Estrogen-dependent facilitation on spinal reflex potentiation involves the Cdk5/ERK1/2/NR2B cascade in anesthetized rats.

Cyclin-dependent kinase-5 (Cdk5), a proline-directed serine/threonine kinase, may alter pain-related neuronal plasticity by regulating extracellular signal-related kinase-1/2 (ERK1/2) activation. This study investigated whether Cdk5-dependent ERK activation underlies the estrogen-elicited facilitation on the repetitive stimulation-induced spinal reflex potentiaton (SRP) that is presumed to be involved in postinflammatory/neuropathic hyperalgesia and allodynia.
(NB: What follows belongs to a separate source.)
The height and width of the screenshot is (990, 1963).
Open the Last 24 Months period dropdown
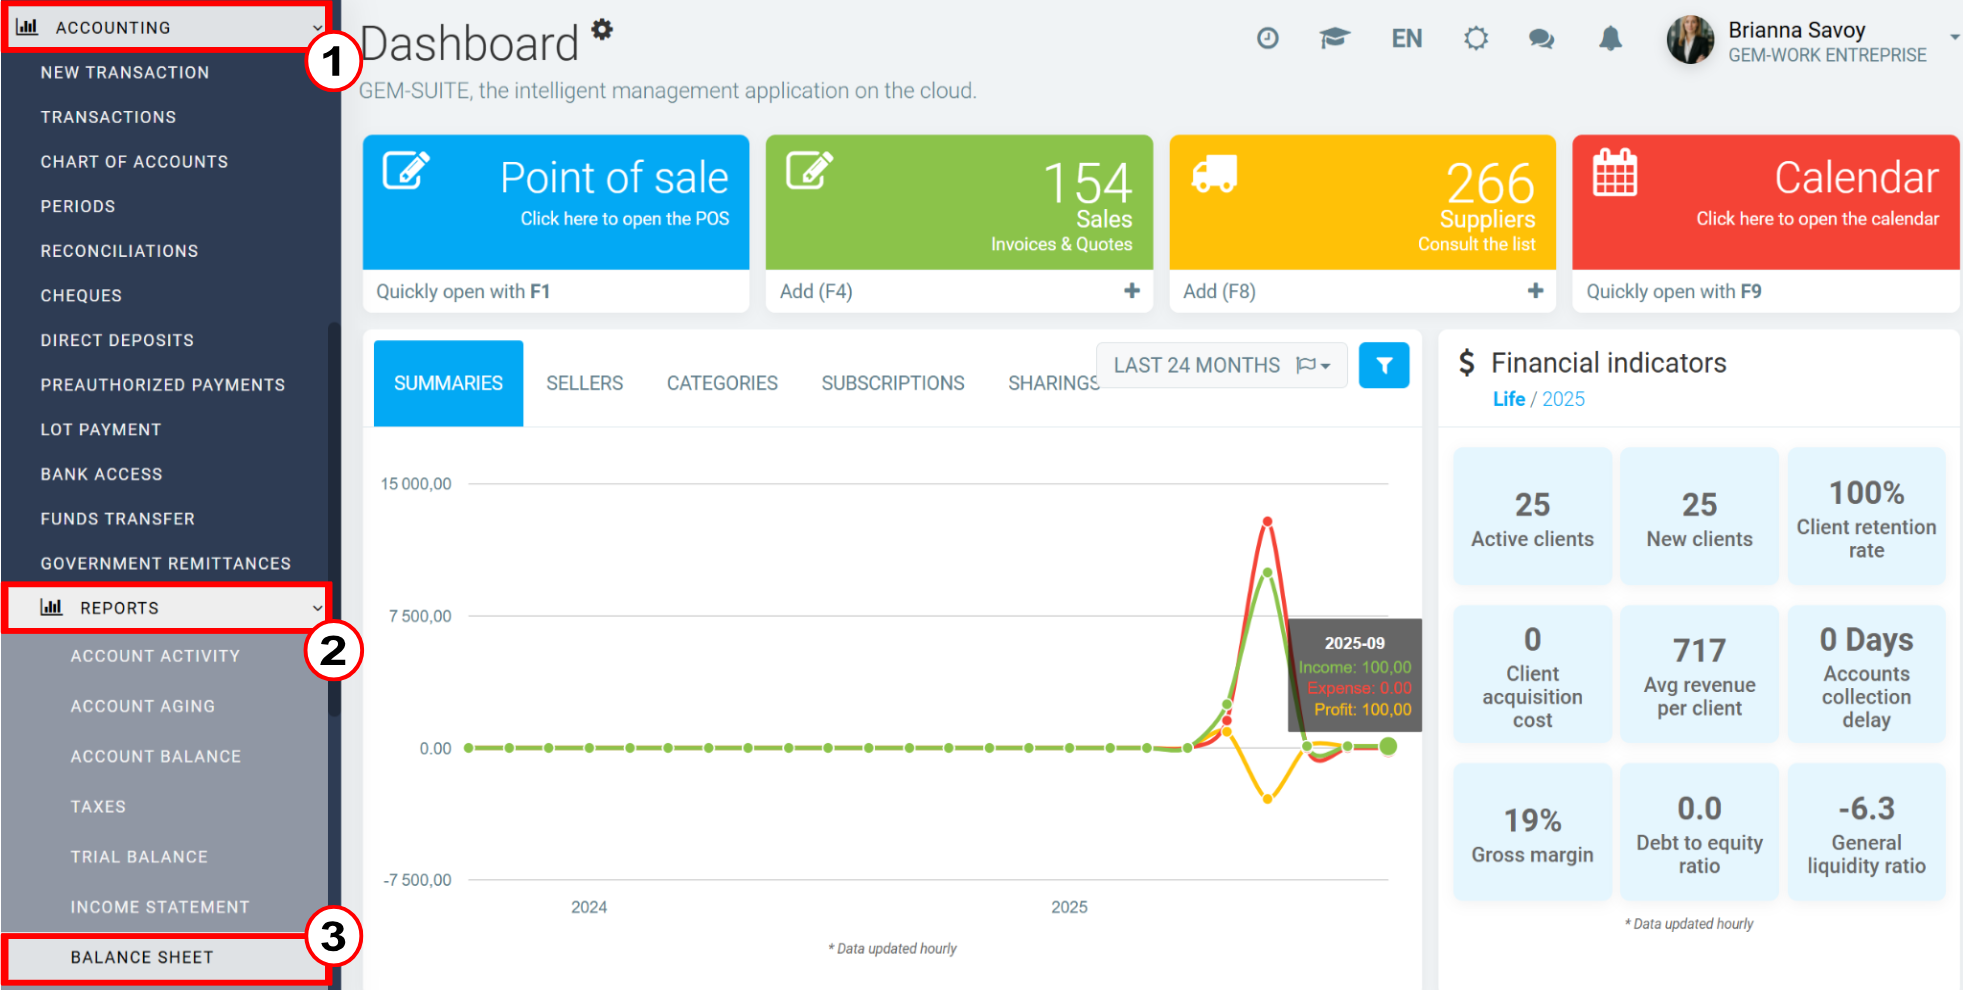[x=1222, y=365]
Reflex activity of the external urethra sphincter electromyogram evoked by pelvic afferent nerve test stimulation (TS; 1 stimulation/30 s for 10 min) and repetitive stimulation (RS; 1 stimulation/1 s for 10 min) was recorded in anesthetized rats. TS evoked a baseline reflex activity, whereas RS produced SRP. Intrathecal (it) beta-estradiol facilitated the repetitive stimulation-induced SRP that was reversed by pretreatment with the estrogen receptor anatogonist ICI 182,780 (10 nM, 10 microl it), Cdk5 inhibitor roscovitine (100 nM, 10 microl it), ERK inhibitor (U-0126; 100 microM, 10 microl it) and N-methyl-D-aspartate (NMDA) NR2B subunit antagonist (Co-101244; 100 nM, 10 microl it). Moreover, ERalpha (propylpyrazoletriol; 100 nM, 10 microl it) and ERbeta (diarylpropionitrile; 100 microM, 10 microl it) agonists both facilitated the SRP, similar to results with a beta-estradiol injection. In association with the facilitated RS-induced SRP, an intrathecal beta-estradiol injection elicited ERK1/2 and NR2B subunit phosphorylation that were both reversed by intrathecal roscovitine and U-0126. These results indicated that the Cdk/ERK cascade, which is activated by ERalpha and ERbeta, may subsequently phosphorylate the NR2B subunit to develop NMDA-dependent postinflammatory hyperalgesia and allodynia to maintain the protective mechanisms of the body.